No cenário de segundo turno, Lula aparece com 48% das intenções de voto, enquanto Flávio Bolsonaro registra 43%. Na pesquisa anterior, divulgada em 20 de junho, o petista tinha 47% e o senador também marcava 43%.
Os votos em branco, nulos ou em nenhum candidato somam 9%, enquanto 1% dos entrevistados disseram não saber ou preferiram não responder.
No levantamento para o primeiro turno, Lula lidera com 40% das intenções de voto, seguido por Flávio Bolsonaro, com 32%.
O instituto também simulou outros cenários de segundo turno. Contra o governador de Goiás, Ronaldo Caiado (PSD), Lula registra 47%, ante 40% do adversário. Em uma disputa contra o governador de Minas Gerais, Romeu Zema (Novo), o presidente aparece com 48%, enquanto Zema soma 40%.
A pesquisa ouviu 2.004 eleitores entre os dias 22 e 24 de julho. A margem de erro é de dois pontos percentuais, para mais ou para menos, com nível de confiança de 95%. O levantamento está registrado no Tribunal Superior Eleitoral (TSE) sob o número BR-01166/2026.

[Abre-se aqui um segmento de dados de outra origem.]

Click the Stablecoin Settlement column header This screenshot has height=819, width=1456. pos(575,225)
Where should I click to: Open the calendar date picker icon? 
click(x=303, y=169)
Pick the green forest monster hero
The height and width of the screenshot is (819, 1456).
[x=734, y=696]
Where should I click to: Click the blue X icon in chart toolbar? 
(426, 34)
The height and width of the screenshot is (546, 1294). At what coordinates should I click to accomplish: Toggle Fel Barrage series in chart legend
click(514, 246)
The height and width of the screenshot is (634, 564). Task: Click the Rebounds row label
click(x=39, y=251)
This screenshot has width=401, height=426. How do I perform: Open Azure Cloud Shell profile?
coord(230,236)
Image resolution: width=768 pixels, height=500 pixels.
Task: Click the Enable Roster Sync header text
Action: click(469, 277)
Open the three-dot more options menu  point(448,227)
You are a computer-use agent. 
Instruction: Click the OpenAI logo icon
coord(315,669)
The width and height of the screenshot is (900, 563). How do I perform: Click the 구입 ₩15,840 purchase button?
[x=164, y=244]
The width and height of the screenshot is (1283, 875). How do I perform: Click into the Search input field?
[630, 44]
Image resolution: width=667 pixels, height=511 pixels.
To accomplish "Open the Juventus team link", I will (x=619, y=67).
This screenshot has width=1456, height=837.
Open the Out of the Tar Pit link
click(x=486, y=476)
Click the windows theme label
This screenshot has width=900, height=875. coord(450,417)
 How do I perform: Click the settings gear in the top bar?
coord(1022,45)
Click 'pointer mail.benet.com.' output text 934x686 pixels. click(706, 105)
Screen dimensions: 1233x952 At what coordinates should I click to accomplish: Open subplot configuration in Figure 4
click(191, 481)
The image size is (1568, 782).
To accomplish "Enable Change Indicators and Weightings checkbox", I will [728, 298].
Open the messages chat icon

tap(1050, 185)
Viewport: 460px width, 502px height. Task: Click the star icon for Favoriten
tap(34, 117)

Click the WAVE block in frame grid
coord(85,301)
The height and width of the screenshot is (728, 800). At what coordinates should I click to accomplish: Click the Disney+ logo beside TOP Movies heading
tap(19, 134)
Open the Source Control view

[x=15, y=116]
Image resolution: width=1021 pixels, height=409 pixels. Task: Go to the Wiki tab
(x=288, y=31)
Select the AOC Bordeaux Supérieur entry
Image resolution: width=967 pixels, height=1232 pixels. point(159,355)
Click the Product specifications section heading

Este é o primeiro levantamento do Datafolha realizado após a entrada em vigor da tarifa de 25% imposta pelos Estados Unidos sobre produtos brasileiros. A medida passou a valer em 22 de julho, mesma data em que o instituto iniciou a coleta de entrevistas.
O tarifaço foi anunciado após articulações de Flávio Bolsonaro nos Estados Unidos. O senador se reuniu com o presidente Donald Trump, enviou uma carta ao governo norte-americano e participou de uma audiência pública no Escritório do Representante Comercial dos EUA (USTR), defendendo o adiamento da medida.
O presidente Lula reagiu às ações do adversário e atribuiu a Flávio Bolsonaro responsabilidade pelas tarifas, classificando a medida como um ataque à soberania brasileira.